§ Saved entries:
>>>

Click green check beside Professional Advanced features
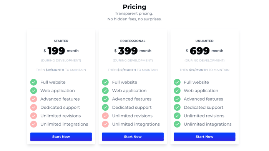Viewport: 269px width, 151px height. tap(105, 99)
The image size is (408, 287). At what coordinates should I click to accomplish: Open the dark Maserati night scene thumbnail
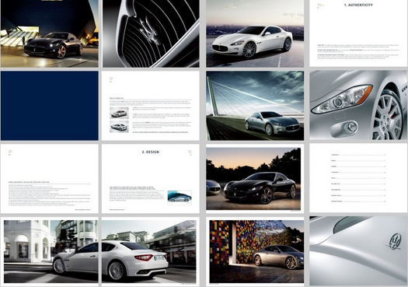(x=50, y=33)
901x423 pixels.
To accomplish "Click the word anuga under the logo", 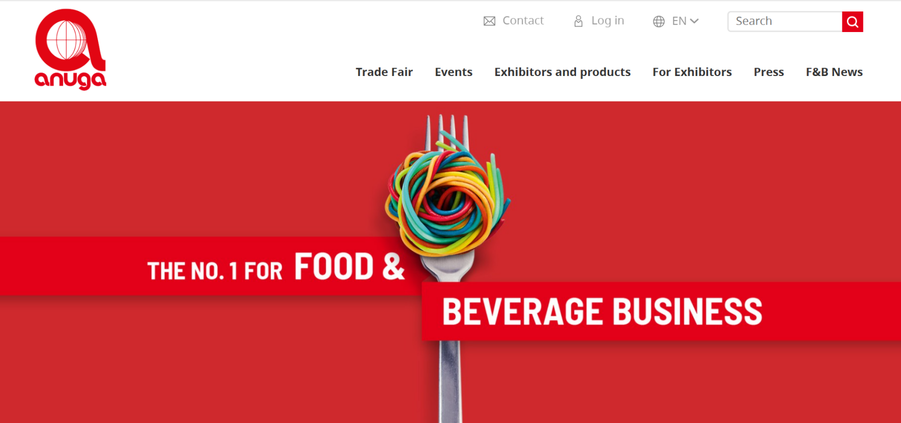I will point(71,80).
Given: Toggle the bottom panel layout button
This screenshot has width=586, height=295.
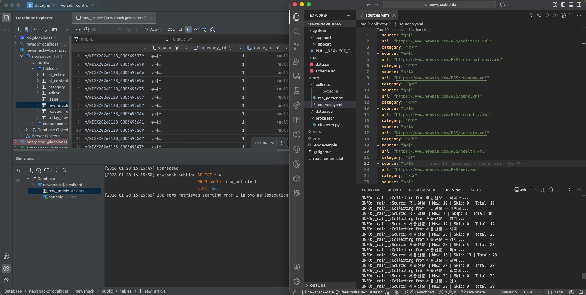Looking at the screenshot, I should pyautogui.click(x=571, y=5).
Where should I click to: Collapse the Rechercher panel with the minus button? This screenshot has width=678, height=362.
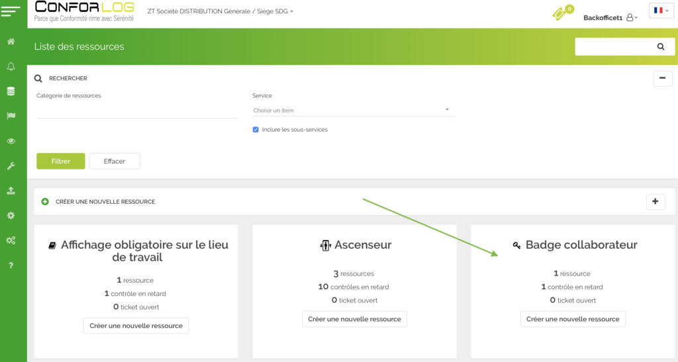coord(662,78)
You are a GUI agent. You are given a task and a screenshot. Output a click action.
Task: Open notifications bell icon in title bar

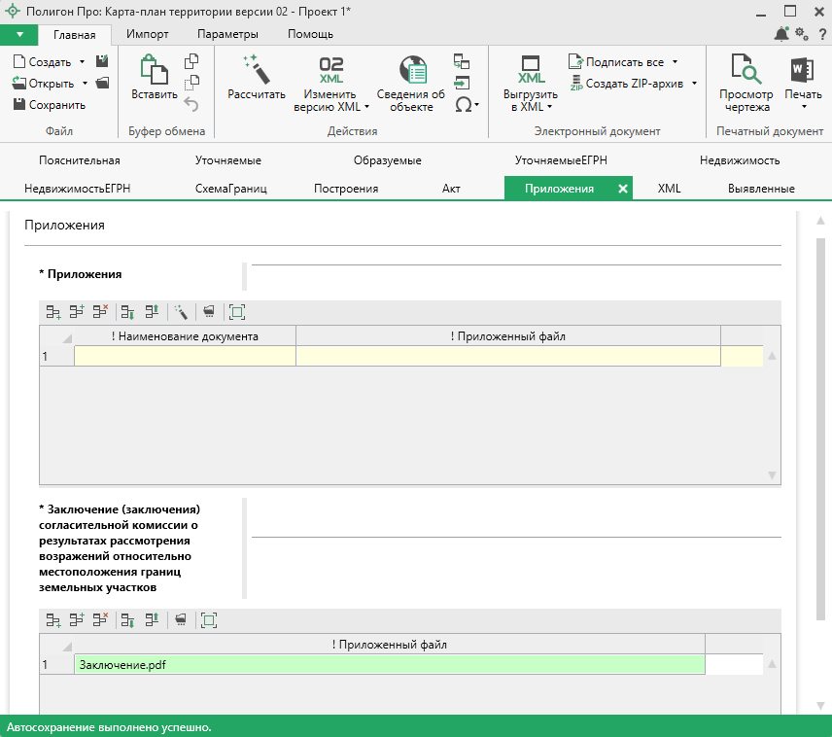pos(781,34)
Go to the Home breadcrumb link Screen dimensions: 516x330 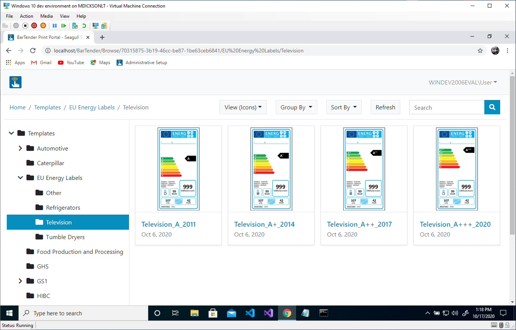point(17,107)
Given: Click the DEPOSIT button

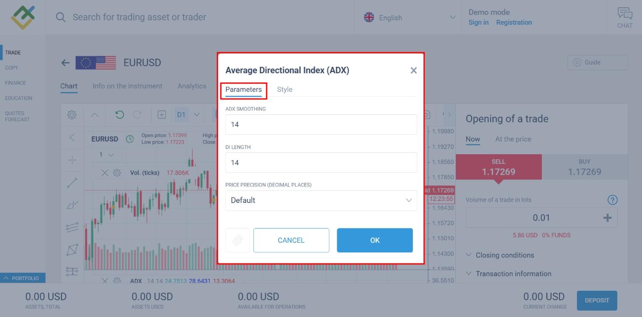Looking at the screenshot, I should click(x=597, y=300).
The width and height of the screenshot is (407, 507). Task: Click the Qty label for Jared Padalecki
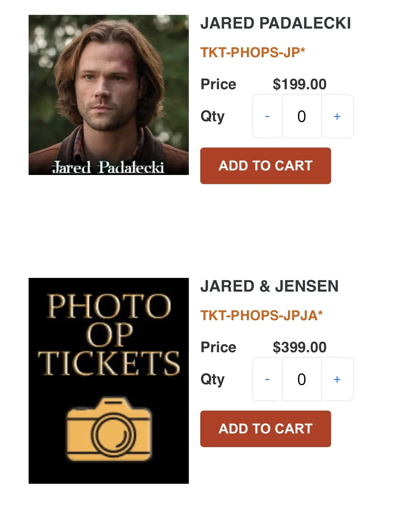coord(212,116)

<<<

Output exactly the lines from the one containing "Given: Click the DEPOSIT button" through the last line of the records above, both included, leaving out any pictures.

§ Response for this exercise:
Given: Click the DEPOSIT button

Looking at the screenshot, I should click(x=597, y=300).
The width and height of the screenshot is (407, 507). Task: Click the Qty label for Jared Padalecki
coord(212,116)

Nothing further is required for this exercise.